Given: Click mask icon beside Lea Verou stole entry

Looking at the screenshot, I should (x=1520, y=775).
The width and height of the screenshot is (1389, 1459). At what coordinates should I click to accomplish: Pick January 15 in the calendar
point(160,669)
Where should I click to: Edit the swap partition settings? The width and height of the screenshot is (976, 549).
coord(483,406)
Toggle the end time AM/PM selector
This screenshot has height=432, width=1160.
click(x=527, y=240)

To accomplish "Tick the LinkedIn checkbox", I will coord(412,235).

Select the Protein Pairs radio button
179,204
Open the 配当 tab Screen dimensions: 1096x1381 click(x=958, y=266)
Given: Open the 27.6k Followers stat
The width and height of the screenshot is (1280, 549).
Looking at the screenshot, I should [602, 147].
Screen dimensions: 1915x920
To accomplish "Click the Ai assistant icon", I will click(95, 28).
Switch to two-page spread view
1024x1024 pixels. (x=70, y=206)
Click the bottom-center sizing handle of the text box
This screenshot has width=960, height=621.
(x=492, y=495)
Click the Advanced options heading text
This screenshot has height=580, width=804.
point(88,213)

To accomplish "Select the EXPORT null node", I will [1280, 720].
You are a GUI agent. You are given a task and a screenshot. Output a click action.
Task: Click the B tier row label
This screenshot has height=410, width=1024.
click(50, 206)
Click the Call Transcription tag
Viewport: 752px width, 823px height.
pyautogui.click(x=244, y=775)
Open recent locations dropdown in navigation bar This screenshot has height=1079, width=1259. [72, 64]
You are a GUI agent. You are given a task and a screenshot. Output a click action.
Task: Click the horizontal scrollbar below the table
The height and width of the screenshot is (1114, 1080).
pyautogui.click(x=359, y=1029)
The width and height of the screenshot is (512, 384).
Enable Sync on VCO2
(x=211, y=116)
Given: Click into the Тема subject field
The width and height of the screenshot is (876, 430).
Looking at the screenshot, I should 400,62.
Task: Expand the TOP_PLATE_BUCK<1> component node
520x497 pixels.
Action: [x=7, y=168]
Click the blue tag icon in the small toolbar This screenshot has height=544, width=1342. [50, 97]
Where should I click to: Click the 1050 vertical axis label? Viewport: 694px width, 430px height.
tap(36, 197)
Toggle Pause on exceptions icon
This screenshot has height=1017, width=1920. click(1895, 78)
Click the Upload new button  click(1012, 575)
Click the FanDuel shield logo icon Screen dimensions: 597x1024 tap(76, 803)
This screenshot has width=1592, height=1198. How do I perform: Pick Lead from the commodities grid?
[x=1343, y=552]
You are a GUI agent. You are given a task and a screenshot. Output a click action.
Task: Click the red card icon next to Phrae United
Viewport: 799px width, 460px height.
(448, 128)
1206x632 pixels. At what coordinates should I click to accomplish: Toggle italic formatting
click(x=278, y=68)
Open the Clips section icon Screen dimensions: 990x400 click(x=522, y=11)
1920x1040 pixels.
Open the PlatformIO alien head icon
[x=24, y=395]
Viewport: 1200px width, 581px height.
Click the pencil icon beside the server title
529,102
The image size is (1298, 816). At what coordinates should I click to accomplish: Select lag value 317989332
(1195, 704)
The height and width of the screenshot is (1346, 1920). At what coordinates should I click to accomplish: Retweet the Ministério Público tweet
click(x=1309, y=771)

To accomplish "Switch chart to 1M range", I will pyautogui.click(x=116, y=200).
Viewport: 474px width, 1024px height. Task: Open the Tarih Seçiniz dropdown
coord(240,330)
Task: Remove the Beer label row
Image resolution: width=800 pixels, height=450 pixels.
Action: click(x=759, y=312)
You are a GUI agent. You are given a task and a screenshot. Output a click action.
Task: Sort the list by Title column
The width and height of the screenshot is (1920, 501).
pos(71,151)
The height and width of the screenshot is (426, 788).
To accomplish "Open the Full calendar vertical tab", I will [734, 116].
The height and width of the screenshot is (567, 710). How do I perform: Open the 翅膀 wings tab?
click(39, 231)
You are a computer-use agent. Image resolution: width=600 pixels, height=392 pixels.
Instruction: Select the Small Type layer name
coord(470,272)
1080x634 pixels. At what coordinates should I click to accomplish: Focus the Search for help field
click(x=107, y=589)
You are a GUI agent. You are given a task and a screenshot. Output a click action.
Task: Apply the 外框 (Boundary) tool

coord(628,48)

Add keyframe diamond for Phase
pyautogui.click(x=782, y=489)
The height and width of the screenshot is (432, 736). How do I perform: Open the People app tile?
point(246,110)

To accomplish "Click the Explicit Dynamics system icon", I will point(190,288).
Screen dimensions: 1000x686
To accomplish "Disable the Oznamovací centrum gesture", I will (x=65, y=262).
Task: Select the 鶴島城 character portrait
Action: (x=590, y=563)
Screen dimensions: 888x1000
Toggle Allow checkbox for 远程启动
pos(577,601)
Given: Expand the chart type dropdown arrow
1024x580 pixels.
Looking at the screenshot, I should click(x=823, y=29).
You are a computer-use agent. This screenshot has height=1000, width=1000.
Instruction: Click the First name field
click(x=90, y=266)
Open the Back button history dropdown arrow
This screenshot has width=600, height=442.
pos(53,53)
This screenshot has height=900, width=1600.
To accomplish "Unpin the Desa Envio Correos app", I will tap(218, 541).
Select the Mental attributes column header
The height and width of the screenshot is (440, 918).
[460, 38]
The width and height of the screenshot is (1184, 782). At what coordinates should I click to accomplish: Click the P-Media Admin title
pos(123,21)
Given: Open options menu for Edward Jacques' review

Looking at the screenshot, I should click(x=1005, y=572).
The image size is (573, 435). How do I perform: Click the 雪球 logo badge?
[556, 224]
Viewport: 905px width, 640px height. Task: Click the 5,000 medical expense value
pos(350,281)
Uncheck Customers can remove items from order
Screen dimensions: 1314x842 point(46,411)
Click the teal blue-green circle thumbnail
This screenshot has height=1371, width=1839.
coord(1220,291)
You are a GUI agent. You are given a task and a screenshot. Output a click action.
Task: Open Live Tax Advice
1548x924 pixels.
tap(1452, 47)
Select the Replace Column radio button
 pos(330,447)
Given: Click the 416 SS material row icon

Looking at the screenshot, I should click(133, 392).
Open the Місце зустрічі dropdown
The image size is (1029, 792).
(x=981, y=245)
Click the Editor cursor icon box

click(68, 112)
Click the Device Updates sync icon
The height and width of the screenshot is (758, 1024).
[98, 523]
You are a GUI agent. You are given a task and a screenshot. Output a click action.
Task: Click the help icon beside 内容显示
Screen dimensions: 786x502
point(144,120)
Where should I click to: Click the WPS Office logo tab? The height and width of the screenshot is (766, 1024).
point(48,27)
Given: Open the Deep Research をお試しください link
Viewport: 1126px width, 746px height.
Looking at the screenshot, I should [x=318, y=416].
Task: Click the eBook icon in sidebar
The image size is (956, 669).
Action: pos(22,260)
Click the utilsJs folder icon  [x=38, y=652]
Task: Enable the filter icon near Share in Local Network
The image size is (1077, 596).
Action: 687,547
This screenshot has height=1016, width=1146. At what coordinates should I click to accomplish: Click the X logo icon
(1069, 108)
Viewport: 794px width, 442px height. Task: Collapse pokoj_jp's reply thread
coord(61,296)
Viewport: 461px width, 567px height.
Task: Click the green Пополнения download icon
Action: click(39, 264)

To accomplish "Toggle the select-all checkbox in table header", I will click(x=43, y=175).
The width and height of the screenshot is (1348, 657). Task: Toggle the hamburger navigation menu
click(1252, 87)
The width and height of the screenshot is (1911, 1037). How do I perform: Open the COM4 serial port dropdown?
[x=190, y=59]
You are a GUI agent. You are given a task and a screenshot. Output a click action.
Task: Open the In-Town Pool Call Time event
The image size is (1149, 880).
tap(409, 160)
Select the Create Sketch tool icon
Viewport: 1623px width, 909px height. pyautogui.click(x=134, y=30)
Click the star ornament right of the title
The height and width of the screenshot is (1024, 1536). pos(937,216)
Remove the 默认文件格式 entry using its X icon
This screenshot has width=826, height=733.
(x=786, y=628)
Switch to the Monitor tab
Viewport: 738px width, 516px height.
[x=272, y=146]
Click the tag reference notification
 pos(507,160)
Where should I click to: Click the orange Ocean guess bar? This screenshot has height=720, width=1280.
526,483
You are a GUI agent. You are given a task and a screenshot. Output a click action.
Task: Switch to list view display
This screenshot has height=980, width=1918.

+===+

■ **The task**
Look through the records and copy every line that has the word "Call".

■ **Answer to this exercise**
Click the Call Transcription tag
Task: Open the In-Town Pool Call Time event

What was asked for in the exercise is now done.